K9 - Advanced Training

The steps outlined here are not required in order to begin using K9 but they will provide it with a head start in its learning process. You can skip this entire section if you are unsure how to perform the tasks here.

Initial Feeding

When you run K9 for the first time you will notice that it creates 5 sub-directories under an Emails directory, found where you installed K9.

Grab all of the spam emails you can find and copy them into the Spam directory. K9 recognizes any text files that contain the entire plain text version of emails, including headers, such as those exported from Outlook Express (*.eml), which you can drag and drop directly from OE into the directory. Do not attempt to place proprietary binary email format files here - K9 won't understand them - they must be plain text files.

Grab all of your known "Good" emails and copy them into the Good directory, similar to above.

Note: It isn't necessary to keep all of these emails in these folders for K9 to work but it is advisable to build up a good collection for initial training or for rebuilding the word databases at some point if that becomes necessary.

Basic Training

Now that you have given K9 some initial information to work with it needs to build the Spam and Good word databases from the files you provided.

Go to the Statistics tab and click the Rebuild the word databases... button. This may take several seconds. This normally only needs to be done once when you are teaching the program, but it can also be useful to rebuild your databases at a future date from your collection of emails if you have made many mistakes when re-classifying emails.

We initially need to tell K9 to correct any mistakes it has made when analyzing the emails you provided in the previous steps.

Select the Storage Area tab. The 2 leftmost buttons on the toolbar correspond to the 2 email directories. Whenever you move between these folders by clicking any of the 2 folder buttons on the toolbar the program will reload the emails.

Select the Spam folder. Once the emails have loaded click the Score button on the toolbar. Depending on how many emails you have in this folder it may take several seconds to process them all. When scoring is complete the Spam % column (rightmost) will have automatically been sorted to show the least spam-like emails at the top. You can re-sort any column by clicking the column header.

Any emails above the default 50% are considered spam and will be shown as such in the 1st column. If the program has mis-identified any of the spam emails as good they will be shown in blue.

Highlight the mis-classified emails (multi-select is done by holding CTRL or SHIFT down when selecting) that need to be re-classified as Spam and click the Spam button.

Similarly if K9 has identified any accidentally included Good emails as Spam you can select them and click the Good button to re-classify them as Good. You can make existing Spam even "Spammier" by repeatedly re-classifying or make "Good" emails even "Gooder" by repeating this action. Be aware that re-classifying an email can affect how all other emails are scored so before you have finished with the folder hit the Score button again to verify all emails are as expected. Re-classify and repeat as necessary.

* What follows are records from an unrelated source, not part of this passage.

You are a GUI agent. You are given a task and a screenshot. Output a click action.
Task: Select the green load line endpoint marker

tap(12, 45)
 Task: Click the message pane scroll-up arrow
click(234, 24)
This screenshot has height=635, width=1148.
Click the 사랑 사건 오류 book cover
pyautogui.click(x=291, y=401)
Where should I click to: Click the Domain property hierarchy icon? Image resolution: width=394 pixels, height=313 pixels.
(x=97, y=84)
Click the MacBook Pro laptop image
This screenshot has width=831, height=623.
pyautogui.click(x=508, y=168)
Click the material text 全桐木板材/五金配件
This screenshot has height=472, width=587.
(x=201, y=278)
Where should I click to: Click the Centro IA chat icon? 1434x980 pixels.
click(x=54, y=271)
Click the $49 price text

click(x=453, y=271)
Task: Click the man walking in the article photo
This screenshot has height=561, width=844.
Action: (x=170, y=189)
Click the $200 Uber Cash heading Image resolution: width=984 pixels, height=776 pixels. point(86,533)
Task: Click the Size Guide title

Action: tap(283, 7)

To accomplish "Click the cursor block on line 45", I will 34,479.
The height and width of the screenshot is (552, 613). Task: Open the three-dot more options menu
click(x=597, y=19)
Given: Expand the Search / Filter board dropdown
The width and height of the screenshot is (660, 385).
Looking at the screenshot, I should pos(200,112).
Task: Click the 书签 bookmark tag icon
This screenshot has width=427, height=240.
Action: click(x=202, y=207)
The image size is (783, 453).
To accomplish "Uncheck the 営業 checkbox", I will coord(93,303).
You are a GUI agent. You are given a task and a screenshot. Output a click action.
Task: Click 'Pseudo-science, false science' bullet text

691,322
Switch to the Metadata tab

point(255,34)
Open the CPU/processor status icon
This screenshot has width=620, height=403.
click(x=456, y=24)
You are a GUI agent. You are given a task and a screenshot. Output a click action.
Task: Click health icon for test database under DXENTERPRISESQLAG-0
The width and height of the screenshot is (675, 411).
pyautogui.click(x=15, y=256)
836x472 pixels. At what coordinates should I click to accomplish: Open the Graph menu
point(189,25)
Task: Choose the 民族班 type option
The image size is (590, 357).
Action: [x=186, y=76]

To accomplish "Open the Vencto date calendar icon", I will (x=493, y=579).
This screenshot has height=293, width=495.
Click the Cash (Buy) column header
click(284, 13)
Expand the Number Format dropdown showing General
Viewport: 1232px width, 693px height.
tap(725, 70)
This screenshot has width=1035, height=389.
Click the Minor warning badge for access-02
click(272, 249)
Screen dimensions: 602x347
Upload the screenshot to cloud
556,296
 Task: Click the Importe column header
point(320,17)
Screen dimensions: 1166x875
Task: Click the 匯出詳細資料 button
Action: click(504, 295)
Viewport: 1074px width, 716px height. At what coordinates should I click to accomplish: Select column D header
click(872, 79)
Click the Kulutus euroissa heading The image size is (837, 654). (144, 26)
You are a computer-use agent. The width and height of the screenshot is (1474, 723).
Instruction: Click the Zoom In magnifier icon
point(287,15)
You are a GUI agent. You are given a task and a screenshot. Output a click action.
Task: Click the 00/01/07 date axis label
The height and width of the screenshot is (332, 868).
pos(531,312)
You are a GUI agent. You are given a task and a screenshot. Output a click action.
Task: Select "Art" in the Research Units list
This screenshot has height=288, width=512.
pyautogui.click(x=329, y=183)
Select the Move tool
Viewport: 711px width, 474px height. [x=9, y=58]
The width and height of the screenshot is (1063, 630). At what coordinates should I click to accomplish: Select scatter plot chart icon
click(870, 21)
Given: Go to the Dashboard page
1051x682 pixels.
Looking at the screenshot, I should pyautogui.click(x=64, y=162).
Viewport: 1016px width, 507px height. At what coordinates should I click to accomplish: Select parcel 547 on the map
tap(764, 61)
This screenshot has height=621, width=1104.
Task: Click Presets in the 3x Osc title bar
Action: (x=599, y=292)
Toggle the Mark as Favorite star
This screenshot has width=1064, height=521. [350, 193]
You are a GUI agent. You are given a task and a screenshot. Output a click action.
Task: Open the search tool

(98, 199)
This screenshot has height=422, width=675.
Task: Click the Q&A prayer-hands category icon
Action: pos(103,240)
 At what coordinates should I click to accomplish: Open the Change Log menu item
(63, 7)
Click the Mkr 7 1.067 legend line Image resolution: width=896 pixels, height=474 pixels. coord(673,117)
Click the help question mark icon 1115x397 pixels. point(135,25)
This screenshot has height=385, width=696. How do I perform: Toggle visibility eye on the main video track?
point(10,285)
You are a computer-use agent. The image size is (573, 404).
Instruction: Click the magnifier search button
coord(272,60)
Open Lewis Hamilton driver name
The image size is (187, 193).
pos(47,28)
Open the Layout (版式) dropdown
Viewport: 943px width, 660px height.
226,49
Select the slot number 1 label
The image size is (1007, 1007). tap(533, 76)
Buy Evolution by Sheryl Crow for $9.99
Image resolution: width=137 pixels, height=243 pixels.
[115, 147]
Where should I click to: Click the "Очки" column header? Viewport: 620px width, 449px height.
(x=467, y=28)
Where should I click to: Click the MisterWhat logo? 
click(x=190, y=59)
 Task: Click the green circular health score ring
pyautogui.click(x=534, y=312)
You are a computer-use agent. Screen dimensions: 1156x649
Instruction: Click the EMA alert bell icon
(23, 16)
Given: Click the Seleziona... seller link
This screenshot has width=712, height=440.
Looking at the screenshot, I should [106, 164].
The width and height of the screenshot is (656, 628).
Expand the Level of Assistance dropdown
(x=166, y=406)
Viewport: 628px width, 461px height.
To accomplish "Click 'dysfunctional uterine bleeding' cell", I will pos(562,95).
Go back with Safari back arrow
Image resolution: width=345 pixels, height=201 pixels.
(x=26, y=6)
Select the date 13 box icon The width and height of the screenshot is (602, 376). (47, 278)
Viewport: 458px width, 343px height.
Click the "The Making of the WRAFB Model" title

The Organize toolbar button is used to move all messages into their correct folder. Clicking Organize from either of the folder views moves Good emails to the Good folder and Spam emails to the Spam folder. So after the final scoring within a folder view when you have everything classified as you like, if you have any Good emails in your Spam folder hit Organize to move them out into the Good folder.

Now do the same thing for the Good folder. Any emails that are rated as spam in the good folder will be colored red. Your aim is to re-classify until all genuinely good emails are Good.

The Recent folder is where all emails are placed by the K9 proxy server as email is read in and classified when you check your email with your email program. Messages from the most recent download session are highlighted in bold.

That completes basic training.

If you mess things up go to the Statistics page and rebuild the word databases.

You will notice that K9 will have renamed the files you placed in its email directories. This is to detect duplicates. The filename is actually a HEX representation of the file's CRC.

Further Training

If you want to add to K9's knowledge base of Spam and Good words without having to physically copy files into the directories it uses you can use the Spam and Good folder windows in the Storage Area as a place to drop files from the filesystem. K9 will automatically parse through every file and folder that you drop onto its window and add the words contained in each file to the associated word database. For example, if you had a directory on your disk containing all known Spam emails you could select them all in Window's Explorer shell and drop them directly into K9's Storage Area - Spam folder.